Your task: Every line in the data below from the one containing "How do I perform: Click the bullet" down to the one containing "This screenshot has width=1080, height=1080.", both included, must be retyped exactly; no other line is to appear.

Supplied material:
▼▼▼
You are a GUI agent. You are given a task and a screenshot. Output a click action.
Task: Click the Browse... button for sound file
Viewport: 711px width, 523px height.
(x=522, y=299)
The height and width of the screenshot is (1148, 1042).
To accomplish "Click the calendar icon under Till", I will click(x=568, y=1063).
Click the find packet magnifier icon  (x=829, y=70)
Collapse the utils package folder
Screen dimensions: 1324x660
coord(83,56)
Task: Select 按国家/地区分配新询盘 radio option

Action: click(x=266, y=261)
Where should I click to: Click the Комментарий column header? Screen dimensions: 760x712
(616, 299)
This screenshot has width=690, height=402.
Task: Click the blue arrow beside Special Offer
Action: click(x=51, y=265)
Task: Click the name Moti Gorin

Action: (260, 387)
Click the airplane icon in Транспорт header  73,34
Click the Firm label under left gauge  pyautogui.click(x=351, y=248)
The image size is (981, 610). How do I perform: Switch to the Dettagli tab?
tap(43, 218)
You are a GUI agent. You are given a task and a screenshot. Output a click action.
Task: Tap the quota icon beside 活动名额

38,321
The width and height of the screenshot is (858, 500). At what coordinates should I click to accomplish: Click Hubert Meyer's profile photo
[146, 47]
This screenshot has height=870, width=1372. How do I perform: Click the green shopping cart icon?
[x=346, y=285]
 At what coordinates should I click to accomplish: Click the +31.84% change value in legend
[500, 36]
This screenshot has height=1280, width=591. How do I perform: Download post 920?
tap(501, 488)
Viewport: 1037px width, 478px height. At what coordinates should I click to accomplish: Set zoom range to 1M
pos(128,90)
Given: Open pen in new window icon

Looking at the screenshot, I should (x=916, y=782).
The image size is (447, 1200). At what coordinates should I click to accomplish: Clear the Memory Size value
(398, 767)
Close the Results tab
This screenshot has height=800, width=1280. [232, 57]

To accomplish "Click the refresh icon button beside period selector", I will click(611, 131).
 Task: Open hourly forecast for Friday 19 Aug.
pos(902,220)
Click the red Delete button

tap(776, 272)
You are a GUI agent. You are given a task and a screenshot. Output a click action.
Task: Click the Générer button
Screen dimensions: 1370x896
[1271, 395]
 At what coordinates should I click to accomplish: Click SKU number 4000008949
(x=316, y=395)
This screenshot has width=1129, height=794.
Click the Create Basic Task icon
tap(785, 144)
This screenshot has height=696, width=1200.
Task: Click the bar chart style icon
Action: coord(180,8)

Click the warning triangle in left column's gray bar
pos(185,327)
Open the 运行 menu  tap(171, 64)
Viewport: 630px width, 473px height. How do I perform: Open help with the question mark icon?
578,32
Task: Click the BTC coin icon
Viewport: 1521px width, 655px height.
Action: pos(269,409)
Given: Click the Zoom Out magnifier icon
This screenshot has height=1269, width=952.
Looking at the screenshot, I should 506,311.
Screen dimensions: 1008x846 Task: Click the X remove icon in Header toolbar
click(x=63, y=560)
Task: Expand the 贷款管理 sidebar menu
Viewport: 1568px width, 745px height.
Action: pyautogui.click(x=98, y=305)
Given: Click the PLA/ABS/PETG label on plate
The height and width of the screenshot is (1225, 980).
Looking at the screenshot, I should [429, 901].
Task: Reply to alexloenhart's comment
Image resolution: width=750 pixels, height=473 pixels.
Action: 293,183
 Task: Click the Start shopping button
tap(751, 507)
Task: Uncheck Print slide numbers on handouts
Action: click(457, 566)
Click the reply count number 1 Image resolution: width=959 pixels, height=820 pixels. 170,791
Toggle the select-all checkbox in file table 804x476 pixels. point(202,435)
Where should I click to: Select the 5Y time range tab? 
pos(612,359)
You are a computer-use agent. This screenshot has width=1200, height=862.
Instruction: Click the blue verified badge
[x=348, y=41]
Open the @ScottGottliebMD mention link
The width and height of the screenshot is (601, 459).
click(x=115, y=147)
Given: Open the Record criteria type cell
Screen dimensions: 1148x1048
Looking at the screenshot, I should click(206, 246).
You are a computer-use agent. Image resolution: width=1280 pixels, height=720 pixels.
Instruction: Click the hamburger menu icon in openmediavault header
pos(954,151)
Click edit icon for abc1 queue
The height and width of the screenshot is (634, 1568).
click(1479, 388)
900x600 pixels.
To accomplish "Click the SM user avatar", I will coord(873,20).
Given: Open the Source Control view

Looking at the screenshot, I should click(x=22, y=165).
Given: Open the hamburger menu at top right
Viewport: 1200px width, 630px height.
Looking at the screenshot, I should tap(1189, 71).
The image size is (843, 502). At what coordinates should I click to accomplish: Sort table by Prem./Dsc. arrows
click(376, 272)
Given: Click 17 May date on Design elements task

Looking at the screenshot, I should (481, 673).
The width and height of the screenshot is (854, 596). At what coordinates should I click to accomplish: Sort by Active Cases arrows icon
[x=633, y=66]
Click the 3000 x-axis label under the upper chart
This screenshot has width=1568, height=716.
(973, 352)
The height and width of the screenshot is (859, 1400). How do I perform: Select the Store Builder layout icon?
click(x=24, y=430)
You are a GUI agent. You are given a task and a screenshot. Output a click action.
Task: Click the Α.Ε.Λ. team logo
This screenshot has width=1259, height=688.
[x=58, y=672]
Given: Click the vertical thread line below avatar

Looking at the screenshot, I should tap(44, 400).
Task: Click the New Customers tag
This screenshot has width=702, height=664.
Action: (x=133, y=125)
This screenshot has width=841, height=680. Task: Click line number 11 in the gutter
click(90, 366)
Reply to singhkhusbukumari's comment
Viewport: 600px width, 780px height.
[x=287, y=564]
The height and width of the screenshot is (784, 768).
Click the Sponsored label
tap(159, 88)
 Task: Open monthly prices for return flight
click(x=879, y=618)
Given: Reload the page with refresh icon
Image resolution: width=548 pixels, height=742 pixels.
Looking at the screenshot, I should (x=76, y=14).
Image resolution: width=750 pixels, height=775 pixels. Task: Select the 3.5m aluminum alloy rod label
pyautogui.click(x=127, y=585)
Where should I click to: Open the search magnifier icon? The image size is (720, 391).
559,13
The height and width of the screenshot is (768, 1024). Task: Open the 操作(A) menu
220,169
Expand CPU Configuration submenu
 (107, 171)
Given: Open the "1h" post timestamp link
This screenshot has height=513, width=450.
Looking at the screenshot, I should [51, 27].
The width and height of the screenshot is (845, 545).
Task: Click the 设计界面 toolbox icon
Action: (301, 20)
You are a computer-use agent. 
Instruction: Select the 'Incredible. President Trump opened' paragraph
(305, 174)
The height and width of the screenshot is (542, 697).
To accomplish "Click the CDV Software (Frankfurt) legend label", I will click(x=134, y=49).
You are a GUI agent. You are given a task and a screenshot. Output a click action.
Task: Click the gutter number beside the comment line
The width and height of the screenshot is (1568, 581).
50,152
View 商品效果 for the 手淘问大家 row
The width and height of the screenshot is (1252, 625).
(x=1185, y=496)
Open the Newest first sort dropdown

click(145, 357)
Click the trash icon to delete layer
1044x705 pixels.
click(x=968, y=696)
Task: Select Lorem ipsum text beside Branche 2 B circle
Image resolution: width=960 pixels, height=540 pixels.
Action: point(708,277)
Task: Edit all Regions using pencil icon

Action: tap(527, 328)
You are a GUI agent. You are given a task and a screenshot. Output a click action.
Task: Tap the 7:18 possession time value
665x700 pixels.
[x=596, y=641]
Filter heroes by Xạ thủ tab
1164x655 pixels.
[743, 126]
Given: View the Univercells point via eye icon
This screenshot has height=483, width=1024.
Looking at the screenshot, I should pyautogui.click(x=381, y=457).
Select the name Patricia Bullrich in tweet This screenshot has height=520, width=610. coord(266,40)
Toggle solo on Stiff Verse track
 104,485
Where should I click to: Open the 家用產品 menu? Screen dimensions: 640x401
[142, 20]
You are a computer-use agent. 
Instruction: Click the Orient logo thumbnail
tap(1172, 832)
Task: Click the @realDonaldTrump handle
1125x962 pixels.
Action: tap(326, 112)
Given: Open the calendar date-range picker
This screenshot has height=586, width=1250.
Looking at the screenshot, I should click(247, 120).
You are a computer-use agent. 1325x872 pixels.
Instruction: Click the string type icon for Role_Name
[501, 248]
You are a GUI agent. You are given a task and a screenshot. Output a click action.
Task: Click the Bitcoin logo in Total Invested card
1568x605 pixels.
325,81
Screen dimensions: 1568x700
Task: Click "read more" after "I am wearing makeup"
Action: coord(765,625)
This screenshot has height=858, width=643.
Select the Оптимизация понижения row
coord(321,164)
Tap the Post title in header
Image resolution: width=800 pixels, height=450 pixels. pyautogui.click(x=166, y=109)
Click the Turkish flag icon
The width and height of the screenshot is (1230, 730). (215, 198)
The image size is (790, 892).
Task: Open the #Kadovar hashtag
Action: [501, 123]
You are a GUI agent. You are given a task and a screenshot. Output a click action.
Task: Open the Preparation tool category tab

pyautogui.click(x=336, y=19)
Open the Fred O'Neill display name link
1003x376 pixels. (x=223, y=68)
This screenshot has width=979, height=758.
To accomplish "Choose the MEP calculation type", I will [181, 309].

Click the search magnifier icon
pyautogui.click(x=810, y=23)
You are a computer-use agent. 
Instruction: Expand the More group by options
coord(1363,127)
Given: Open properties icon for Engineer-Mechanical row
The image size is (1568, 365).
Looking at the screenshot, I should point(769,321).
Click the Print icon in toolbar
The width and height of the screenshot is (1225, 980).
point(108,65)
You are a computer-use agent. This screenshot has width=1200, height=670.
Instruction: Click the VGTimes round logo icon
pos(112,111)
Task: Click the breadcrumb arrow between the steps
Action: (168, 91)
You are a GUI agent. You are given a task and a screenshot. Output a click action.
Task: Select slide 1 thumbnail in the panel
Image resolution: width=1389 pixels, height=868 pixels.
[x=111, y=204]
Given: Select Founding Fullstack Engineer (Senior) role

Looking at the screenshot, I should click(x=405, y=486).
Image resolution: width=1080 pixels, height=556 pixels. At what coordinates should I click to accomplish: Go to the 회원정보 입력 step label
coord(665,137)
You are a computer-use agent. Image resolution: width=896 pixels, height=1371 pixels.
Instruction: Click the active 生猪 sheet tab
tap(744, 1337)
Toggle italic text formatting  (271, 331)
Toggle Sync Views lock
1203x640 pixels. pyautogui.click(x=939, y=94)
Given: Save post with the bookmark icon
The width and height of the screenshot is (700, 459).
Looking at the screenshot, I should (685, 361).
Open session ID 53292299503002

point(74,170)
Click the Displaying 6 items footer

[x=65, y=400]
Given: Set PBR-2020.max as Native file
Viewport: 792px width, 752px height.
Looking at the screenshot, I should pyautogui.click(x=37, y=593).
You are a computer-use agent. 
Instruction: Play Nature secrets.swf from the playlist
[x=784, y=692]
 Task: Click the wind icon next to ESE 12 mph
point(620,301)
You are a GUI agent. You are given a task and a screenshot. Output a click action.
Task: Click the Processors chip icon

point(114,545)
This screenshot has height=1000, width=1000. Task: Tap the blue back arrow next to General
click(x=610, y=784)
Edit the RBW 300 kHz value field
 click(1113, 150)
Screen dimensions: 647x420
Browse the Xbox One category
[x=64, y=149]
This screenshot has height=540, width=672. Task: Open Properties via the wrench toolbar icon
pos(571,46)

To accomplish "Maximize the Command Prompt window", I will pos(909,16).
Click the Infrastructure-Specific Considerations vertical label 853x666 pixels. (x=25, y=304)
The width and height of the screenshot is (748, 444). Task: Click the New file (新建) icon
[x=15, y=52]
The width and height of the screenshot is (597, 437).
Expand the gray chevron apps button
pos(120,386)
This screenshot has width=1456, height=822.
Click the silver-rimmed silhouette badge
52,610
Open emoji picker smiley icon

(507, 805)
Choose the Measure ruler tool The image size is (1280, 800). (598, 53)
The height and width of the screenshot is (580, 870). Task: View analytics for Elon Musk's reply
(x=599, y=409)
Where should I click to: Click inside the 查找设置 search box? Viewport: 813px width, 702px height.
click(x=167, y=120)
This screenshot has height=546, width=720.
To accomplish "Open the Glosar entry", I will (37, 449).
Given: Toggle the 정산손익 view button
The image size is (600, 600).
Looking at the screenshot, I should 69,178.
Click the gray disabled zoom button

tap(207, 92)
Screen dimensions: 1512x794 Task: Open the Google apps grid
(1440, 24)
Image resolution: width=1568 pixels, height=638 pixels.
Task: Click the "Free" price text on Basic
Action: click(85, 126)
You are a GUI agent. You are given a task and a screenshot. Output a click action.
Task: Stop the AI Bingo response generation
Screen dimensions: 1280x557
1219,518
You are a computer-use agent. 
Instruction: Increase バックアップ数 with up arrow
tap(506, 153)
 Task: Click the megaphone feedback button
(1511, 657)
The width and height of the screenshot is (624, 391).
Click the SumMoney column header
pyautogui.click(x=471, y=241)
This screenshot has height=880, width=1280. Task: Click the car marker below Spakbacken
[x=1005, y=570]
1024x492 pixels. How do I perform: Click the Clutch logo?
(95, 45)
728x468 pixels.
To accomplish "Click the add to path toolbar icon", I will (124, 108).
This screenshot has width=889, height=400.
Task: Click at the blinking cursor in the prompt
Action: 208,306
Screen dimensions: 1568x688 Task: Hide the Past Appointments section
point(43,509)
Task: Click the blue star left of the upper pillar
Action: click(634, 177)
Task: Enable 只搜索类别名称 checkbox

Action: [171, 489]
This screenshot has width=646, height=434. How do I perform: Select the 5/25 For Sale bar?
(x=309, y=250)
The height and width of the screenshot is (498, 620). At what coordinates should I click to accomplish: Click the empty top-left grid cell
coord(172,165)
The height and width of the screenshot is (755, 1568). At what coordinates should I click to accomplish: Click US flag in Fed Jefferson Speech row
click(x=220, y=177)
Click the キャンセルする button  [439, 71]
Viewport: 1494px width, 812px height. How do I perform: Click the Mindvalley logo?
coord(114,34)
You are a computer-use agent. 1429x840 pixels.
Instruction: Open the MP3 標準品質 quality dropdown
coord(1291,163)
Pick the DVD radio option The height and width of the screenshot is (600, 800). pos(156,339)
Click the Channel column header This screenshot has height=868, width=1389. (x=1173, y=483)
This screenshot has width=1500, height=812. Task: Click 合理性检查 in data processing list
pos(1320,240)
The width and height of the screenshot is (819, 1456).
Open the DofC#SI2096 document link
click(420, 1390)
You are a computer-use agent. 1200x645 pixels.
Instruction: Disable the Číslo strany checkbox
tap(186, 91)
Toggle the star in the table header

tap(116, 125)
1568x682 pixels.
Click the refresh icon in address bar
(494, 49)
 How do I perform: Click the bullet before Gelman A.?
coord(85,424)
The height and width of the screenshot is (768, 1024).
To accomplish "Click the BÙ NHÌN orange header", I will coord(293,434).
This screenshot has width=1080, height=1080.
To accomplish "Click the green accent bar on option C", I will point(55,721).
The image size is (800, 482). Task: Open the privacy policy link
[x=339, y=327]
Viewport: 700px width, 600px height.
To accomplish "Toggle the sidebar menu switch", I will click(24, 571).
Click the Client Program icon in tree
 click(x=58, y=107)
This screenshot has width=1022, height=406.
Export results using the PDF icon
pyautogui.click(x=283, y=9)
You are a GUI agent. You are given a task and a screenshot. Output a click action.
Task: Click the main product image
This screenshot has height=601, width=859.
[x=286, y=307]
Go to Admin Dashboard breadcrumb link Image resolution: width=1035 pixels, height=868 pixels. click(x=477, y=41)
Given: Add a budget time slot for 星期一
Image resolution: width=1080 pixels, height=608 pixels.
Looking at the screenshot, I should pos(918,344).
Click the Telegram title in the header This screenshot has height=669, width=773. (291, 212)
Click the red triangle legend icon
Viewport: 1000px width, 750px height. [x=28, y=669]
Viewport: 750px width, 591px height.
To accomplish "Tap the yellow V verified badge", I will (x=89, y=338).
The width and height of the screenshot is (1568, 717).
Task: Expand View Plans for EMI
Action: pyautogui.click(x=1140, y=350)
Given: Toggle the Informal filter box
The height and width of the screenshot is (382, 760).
▲▲▲
Answer to the exercise:
 How do I perform: Click the bullet before Gelman A.?
coord(85,424)
The height and width of the screenshot is (768, 1024).
To accomplish "Click the BÙ NHÌN orange header", I will coord(293,434).
This screenshot has width=1080, height=1080.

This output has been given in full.